• What you need to do: Go to the line with "Check the UK_Awareness_Broad_Reach_7days" in the material below and copy from there through the line with "Instruction: Expand the Упорядочить menu", exactly. Pictures are not copied.

• Material for this task:
====

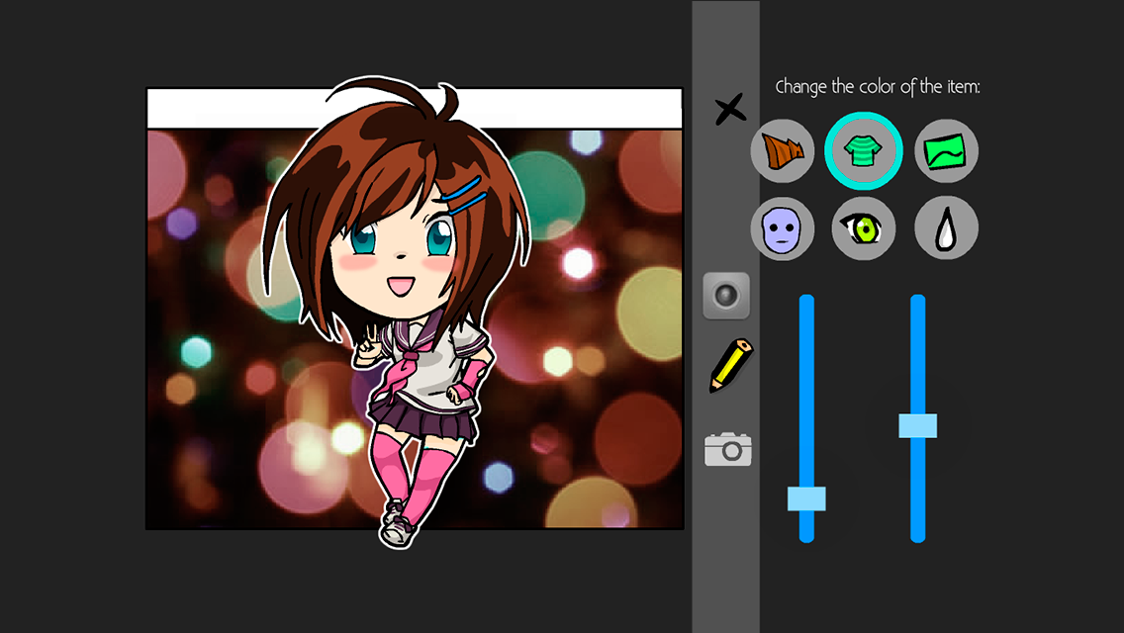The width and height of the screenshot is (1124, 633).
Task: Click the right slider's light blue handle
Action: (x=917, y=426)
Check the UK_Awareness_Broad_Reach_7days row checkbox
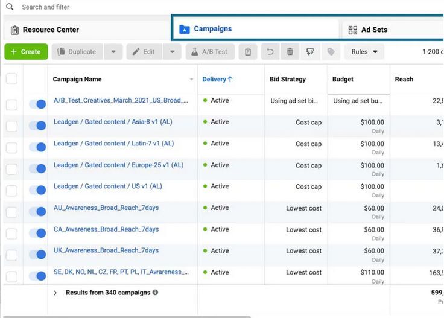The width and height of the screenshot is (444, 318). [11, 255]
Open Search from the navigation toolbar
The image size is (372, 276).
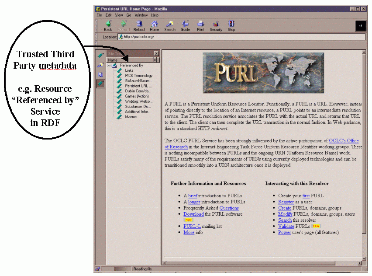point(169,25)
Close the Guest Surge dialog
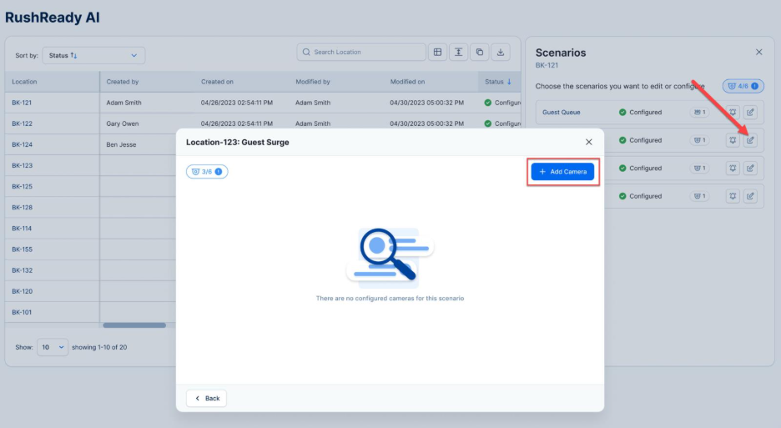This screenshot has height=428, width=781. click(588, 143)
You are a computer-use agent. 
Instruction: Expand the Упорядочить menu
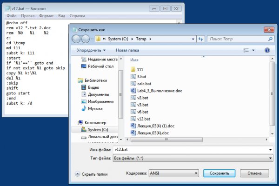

====

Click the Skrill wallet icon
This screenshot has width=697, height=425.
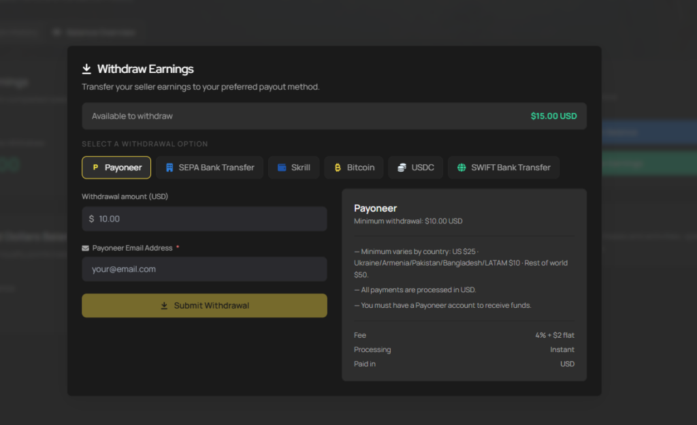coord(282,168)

====

• Solution to this task:
Check the UK_Awareness_Broad_Reach_7days row checkbox
The width and height of the screenshot is (444, 318). [11, 255]
Open Search from the navigation toolbar
The image size is (372, 276).
point(169,25)
Close the Guest Surge dialog
This screenshot has height=428, width=781. click(588, 143)
You are a computer-use agent. 
Instruction: Expand the Упорядочить menu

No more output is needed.